Selection ▸
________________________________________
Defences to this action were lodged by Creighton (the other defenders making no appearance), who pleaded that the respondent had no title to pursue, and had admitted his want of title by having recourse to the compearance of Murdoch; and that the road-trustees had so neglected the duty incumbent on them by statute, and implied in the bond of caution, of exercising a proper control over the intromissions of their treasurer, and especially of having the surplus annual balances paid over to them, as to liberate the defender from his cautionary obligation.

There was no plea as to the omission of Creighton's name in the conclusions of the summons; but in order to supply this defect a supplementary summons was thereafter brought against Creighton, who in his defences thereto maintained, in addition to his former pleas, that the original summons having contained no conclusions against him was inept, and that it was incompetent to amend such summons by a supplementary action. The Sheriff repelled this preliminary defence and remitted to the original action ob contingentiam; and at the same time in the original action he sustained the instance. In the course of the proceedings, Patrick Creighton died, and his brother the advocator George Creighton sisted himself as his representative.
________________________________________
Please reproduce everything in the Creighton case report from "Defences to this" down to "his cautionary obligation.", without changing a word.

Dataset extract ▸
________________________________________
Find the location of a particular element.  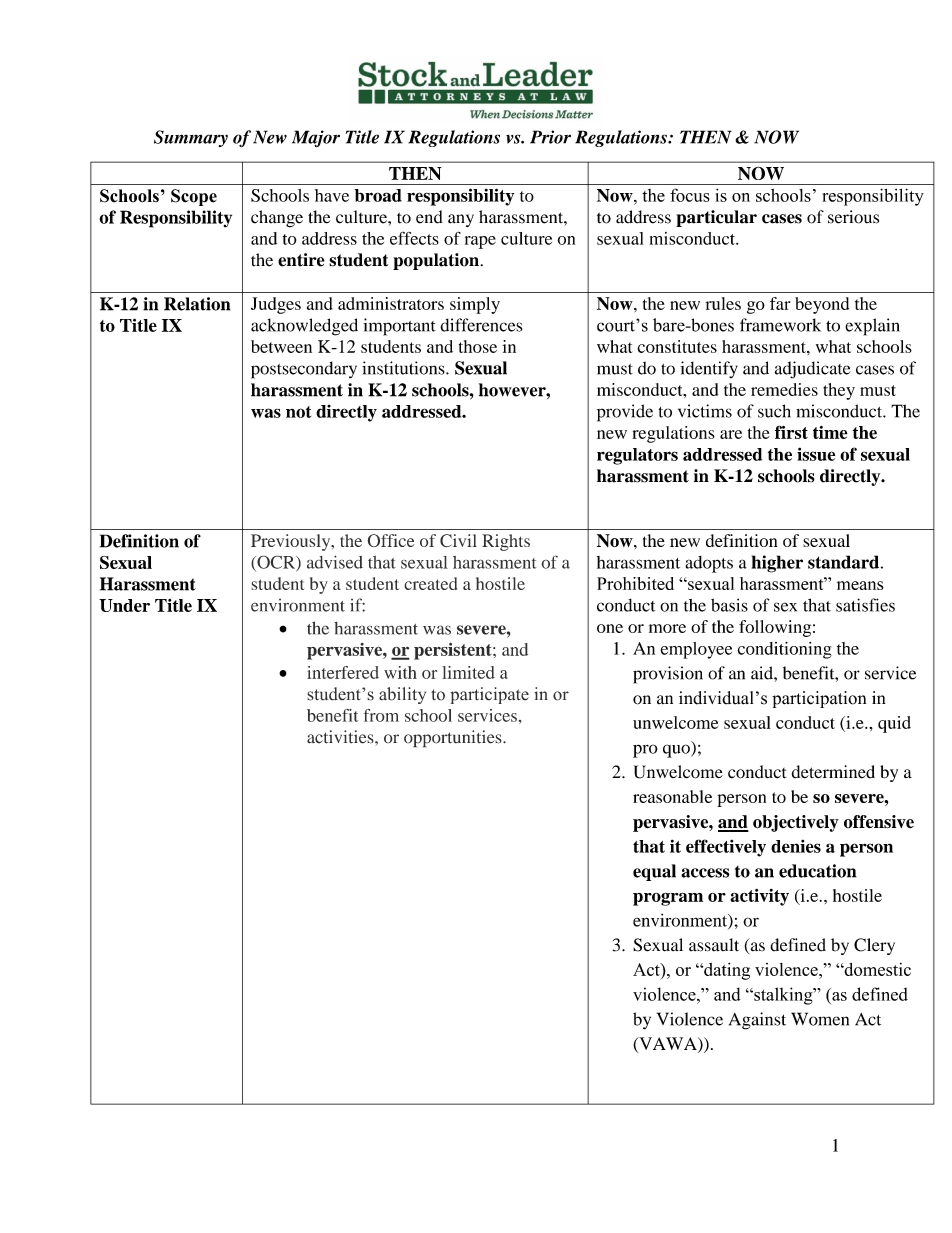

Summary is located at coordinates (191, 138).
________________________________________
Final result ▸
Defences to this action were lodged by Creighton (the other defenders making no appearance), who pleaded that the respondent had no title to pursue, and had admitted his want of title by having recourse to the compearance of Murdoch; and that the road-trustees had so neglected the duty incumbent on them by statute, and implied in the bond of caution, of exercising a proper control over the intromissions of their treasurer, and especially of having the surplus annual balances paid over to them, as to liberate the defender from his cautionary obligation.